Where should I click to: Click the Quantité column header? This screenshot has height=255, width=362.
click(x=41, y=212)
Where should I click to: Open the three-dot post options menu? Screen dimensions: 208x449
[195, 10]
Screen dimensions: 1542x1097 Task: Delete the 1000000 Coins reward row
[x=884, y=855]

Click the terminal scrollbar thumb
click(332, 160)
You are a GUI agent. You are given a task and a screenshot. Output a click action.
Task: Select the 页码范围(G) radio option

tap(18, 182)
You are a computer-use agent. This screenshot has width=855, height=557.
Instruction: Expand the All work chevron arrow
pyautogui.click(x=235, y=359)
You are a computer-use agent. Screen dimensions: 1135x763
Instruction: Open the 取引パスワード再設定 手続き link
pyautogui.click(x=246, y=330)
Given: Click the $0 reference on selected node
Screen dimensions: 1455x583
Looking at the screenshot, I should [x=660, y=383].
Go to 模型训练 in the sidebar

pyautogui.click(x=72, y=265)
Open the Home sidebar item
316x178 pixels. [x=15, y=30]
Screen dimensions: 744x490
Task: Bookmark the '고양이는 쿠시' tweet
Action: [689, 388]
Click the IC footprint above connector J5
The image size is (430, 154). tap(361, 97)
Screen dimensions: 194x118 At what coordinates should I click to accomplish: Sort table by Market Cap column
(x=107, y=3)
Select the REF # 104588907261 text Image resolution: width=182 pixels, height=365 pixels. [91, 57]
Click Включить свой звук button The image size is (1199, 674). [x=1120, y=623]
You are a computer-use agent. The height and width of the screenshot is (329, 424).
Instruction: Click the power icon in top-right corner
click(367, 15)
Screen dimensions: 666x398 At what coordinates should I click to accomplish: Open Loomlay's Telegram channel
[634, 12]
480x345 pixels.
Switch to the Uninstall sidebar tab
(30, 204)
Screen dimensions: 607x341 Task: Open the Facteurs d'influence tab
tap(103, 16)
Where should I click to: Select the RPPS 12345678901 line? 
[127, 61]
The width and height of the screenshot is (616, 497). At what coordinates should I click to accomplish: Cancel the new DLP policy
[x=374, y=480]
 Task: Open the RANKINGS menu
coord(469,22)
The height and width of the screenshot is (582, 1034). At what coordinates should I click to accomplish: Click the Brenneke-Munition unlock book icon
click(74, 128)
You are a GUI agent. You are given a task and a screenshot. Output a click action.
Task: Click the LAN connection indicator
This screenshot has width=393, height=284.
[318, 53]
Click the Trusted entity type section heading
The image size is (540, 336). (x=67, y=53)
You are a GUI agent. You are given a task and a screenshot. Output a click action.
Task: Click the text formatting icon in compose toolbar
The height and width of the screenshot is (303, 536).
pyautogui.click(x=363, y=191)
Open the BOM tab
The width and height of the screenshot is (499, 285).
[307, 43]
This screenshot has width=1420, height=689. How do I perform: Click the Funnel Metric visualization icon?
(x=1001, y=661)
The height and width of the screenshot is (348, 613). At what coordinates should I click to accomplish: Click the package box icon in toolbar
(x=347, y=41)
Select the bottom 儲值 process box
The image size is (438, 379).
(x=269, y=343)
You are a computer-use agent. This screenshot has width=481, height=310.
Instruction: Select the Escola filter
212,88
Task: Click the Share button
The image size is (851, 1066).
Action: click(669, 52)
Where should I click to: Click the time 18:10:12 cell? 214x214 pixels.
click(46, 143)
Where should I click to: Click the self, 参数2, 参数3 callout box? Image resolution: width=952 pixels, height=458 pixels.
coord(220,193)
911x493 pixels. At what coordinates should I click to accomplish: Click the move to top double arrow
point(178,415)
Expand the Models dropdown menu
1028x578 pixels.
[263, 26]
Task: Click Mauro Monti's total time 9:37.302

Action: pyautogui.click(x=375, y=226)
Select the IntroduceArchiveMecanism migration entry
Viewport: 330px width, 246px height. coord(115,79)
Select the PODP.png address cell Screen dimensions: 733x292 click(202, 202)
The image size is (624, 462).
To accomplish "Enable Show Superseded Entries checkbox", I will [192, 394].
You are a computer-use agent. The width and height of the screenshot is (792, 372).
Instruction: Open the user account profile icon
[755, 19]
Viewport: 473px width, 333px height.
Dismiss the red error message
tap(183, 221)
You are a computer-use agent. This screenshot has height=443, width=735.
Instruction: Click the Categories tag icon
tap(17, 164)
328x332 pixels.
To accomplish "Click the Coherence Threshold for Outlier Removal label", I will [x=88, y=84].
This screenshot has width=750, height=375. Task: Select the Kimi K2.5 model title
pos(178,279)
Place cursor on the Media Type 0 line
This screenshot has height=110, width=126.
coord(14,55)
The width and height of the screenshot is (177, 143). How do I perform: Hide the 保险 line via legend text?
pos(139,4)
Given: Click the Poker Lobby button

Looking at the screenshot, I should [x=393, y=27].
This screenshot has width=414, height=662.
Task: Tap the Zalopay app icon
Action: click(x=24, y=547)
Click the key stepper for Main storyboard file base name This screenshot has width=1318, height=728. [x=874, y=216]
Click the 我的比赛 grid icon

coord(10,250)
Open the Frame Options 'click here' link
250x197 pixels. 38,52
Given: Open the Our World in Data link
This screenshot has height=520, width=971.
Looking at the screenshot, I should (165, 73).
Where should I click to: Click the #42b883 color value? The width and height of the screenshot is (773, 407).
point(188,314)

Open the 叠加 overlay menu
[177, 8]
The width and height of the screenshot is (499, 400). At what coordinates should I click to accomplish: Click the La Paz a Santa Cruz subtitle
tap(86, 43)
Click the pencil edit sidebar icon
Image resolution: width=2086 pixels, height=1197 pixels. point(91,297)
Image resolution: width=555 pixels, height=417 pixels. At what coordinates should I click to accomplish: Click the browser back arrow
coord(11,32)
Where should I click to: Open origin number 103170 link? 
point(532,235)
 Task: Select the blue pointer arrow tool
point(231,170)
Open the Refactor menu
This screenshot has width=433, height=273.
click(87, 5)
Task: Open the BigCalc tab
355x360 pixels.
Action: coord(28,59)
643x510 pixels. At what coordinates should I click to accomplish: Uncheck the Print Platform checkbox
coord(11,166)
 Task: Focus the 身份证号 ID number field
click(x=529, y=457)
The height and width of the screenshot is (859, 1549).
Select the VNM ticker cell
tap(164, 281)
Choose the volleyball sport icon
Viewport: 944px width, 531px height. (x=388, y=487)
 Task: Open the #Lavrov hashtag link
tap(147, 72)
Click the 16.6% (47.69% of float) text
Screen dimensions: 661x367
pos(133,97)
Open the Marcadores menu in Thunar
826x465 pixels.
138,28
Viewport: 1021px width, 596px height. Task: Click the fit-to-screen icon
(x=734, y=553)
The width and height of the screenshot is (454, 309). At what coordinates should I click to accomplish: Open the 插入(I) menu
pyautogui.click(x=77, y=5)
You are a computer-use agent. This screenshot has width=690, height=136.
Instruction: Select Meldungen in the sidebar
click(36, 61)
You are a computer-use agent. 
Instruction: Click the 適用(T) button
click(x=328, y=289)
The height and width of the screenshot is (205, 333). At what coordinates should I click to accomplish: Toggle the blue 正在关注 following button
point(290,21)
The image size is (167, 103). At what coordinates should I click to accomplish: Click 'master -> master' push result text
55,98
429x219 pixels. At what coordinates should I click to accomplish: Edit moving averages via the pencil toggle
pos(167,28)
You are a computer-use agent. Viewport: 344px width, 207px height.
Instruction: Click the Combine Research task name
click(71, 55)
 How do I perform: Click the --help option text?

EXERCISE:
Search the entries for the word "will". Copy each line where it appears.

ANSWER TO THIS EXERCISE:
To accomplish "Enable Show Superseded Entries checkbox", I will [192, 394].
To accomplish "Click the Coherence Threshold for Outlier Removal label", I will [x=88, y=84].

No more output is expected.